In our cohort, the rate of seropositivity (9.7%, 4/41) in patients experiencing their first demyelinating event as ON, was similar to the previous studies, reporting a seropositivity rate of 5–10%.[7-9] In line with the previous observations, our results have shown a higher conversion rate among those positive for AQP4 IgG. Identification of patients at higher risk of developing NMO is of clinical importance, as early diagnosis and early initiation of treatment may benefit these patients.[14] Further studies are warranted to assess the rationale safety, and efficacy of early treatment in AQP4 IgG-positive SION patients, who are at a high risk of developing NMO.

Different studies have found that 10–20% of RION patients have tested positive for AQP4 IgG.[89] However, in our series none of those patients who were categorized as RION at the end of the follow-up period were positive for AQP4 IgG. These differences might be due to different patient populations, different assays, or different inclusion criteria. In this study none of patients who converted to MS were positive for AQP4 IgG, which was in line with the previous observations.[78]

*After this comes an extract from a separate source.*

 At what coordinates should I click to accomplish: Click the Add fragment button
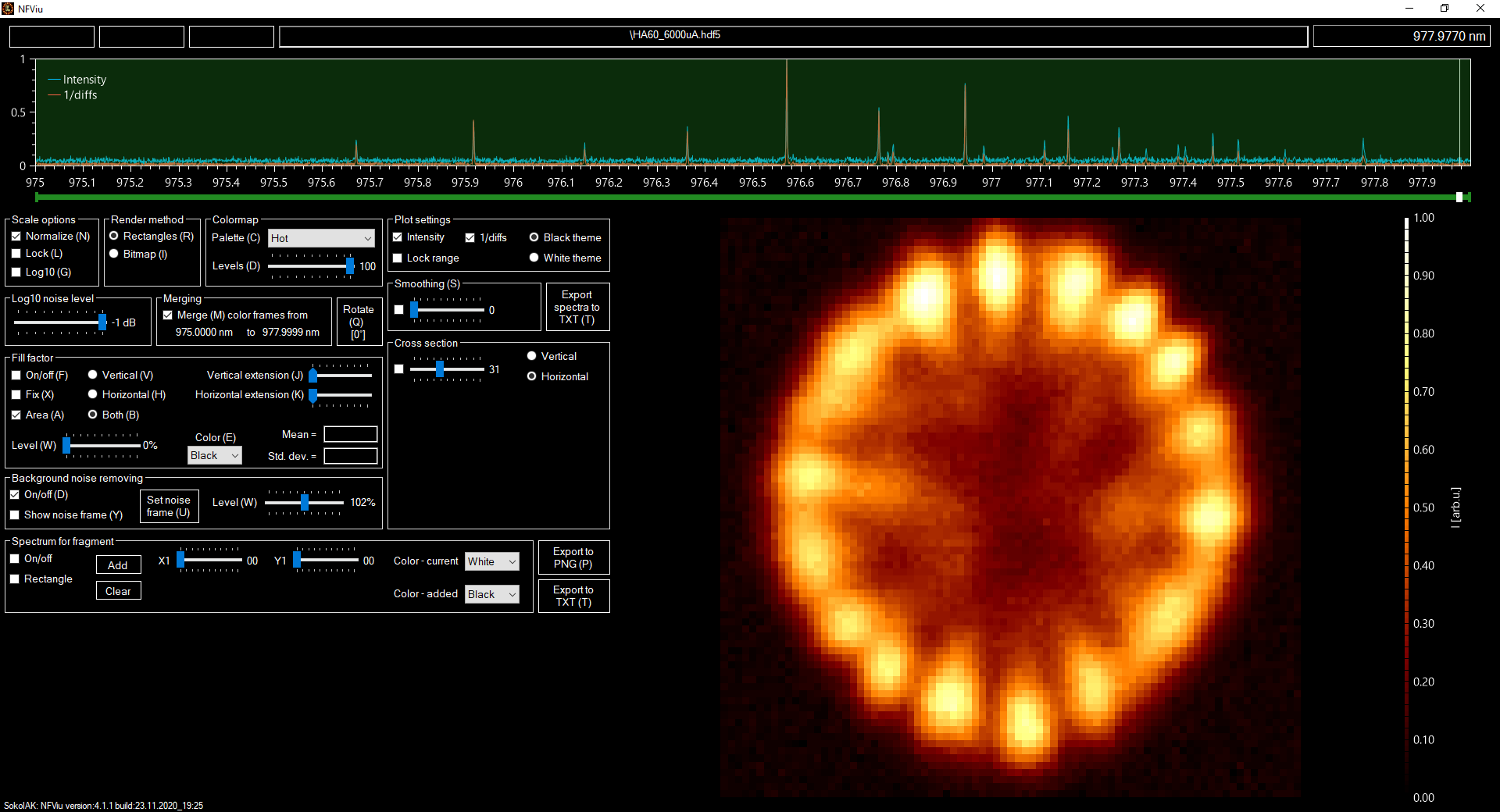click(x=118, y=565)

To sum up, the conversion rate to NMO was increased in initially seropositive ON patients, hence, it could be concluded that seropositive SION / CIS patients were more likely to develop NMO. Further follow-up of this CIS cohort is needed to better clarify the value of an AQP4 IgG test in evaluating the long-term outcome of initially seronegative and seropositive patients. More prospective studies are warranted, to examine the value of AQP4 IgG in the prediction of the clinical outcome of CIS.